Dataset rows
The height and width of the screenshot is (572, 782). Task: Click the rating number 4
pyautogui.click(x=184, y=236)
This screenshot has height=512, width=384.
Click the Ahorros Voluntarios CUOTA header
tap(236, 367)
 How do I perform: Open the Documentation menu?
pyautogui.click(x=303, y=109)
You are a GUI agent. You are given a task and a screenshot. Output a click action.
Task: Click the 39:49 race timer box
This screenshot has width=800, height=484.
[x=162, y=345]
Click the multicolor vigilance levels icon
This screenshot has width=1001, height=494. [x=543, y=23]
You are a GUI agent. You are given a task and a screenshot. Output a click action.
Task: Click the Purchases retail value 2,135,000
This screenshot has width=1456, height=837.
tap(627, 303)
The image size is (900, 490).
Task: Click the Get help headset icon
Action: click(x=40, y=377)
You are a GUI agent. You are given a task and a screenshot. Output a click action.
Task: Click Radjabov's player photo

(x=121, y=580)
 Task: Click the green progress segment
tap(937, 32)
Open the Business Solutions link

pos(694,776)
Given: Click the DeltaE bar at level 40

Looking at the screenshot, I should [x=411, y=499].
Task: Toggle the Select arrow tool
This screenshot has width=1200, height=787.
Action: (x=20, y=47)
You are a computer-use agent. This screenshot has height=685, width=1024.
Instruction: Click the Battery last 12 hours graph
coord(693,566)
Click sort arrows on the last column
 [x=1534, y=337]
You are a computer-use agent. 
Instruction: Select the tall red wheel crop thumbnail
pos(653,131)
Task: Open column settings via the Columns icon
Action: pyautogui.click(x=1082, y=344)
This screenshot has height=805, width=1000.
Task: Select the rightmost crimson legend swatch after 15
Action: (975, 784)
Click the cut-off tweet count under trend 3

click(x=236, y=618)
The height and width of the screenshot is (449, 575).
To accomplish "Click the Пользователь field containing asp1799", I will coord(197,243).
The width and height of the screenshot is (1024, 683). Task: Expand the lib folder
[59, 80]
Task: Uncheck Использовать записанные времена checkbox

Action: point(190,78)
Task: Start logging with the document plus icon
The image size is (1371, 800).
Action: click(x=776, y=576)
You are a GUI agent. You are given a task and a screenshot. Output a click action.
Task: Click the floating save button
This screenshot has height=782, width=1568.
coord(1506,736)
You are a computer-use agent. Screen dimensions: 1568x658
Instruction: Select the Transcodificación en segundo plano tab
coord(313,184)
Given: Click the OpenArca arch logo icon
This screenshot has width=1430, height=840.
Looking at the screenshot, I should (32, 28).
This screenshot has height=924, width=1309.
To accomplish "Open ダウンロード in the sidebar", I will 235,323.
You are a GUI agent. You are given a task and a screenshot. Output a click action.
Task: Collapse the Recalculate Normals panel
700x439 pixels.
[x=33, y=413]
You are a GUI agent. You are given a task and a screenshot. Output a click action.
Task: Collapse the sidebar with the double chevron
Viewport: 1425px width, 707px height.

Description of the task
Reproduce the listing above line for line, with no changes.

Response to this task
The height and width of the screenshot is (572, 782). Task: Click the rating number 4
pyautogui.click(x=184, y=236)
This screenshot has height=512, width=384.
Click the Ahorros Voluntarios CUOTA header
tap(236, 367)
 How do I perform: Open the Documentation menu?
pyautogui.click(x=303, y=109)
You are a GUI agent. You are given a task and a screenshot. Output a click action.
Task: Click the 39:49 race timer box
This screenshot has width=800, height=484.
[x=162, y=345]
Click the multicolor vigilance levels icon
This screenshot has width=1001, height=494. [x=543, y=23]
You are a GUI agent. You are given a task and a screenshot. Output a click action.
Task: Click the Purchases retail value 2,135,000
This screenshot has width=1456, height=837.
tap(627, 303)
The image size is (900, 490).
Task: Click the Get help headset icon
Action: click(x=40, y=377)
You are a GUI agent. You are given a task and a screenshot. Output a click action.
Task: Click Radjabov's player photo

(x=121, y=580)
 Task: Click the green progress segment
tap(937, 32)
Open the Business Solutions link

pos(694,776)
Given: Click the DeltaE bar at level 40

Looking at the screenshot, I should [x=411, y=499].
Task: Toggle the Select arrow tool
This screenshot has width=1200, height=787.
Action: (x=20, y=47)
You are a computer-use agent. This screenshot has height=685, width=1024.
Instruction: Click the Battery last 12 hours graph
coord(693,566)
Click sort arrows on the last column
 [x=1534, y=337]
You are a computer-use agent. 
Instruction: Select the tall red wheel crop thumbnail
pos(653,131)
Task: Open column settings via the Columns icon
Action: pyautogui.click(x=1082, y=344)
This screenshot has height=805, width=1000.
Task: Select the rightmost crimson legend swatch after 15
Action: (975, 784)
Click the cut-off tweet count under trend 3

click(x=236, y=618)
The height and width of the screenshot is (449, 575).
To accomplish "Click the Пользователь field containing asp1799", I will coord(197,243).
The width and height of the screenshot is (1024, 683). Task: Expand the lib folder
[59, 80]
Task: Uncheck Использовать записанные времена checkbox

Action: point(190,78)
Task: Start logging with the document plus icon
The image size is (1371, 800).
Action: click(x=776, y=576)
You are a GUI agent. You are given a task and a screenshot. Output a click action.
Task: Click the floating save button
This screenshot has height=782, width=1568.
coord(1506,736)
You are a computer-use agent. Screen dimensions: 1568x658
Instruction: Select the Transcodificación en segundo plano tab
coord(313,184)
Given: Click the OpenArca arch logo icon
This screenshot has width=1430, height=840.
Looking at the screenshot, I should (32, 28).
This screenshot has height=924, width=1309.
To accomplish "Open ダウンロード in the sidebar", I will 235,323.
You are a GUI agent. You are given a task and a screenshot. Output a click action.
Task: Collapse the Recalculate Normals panel
700x439 pixels.
[x=33, y=413]
You are a GUI agent. You are given a task and a screenshot. Output a click action.
Task: Collapse the sidebar with the double chevron
Viewport: 1425px width, 707px height.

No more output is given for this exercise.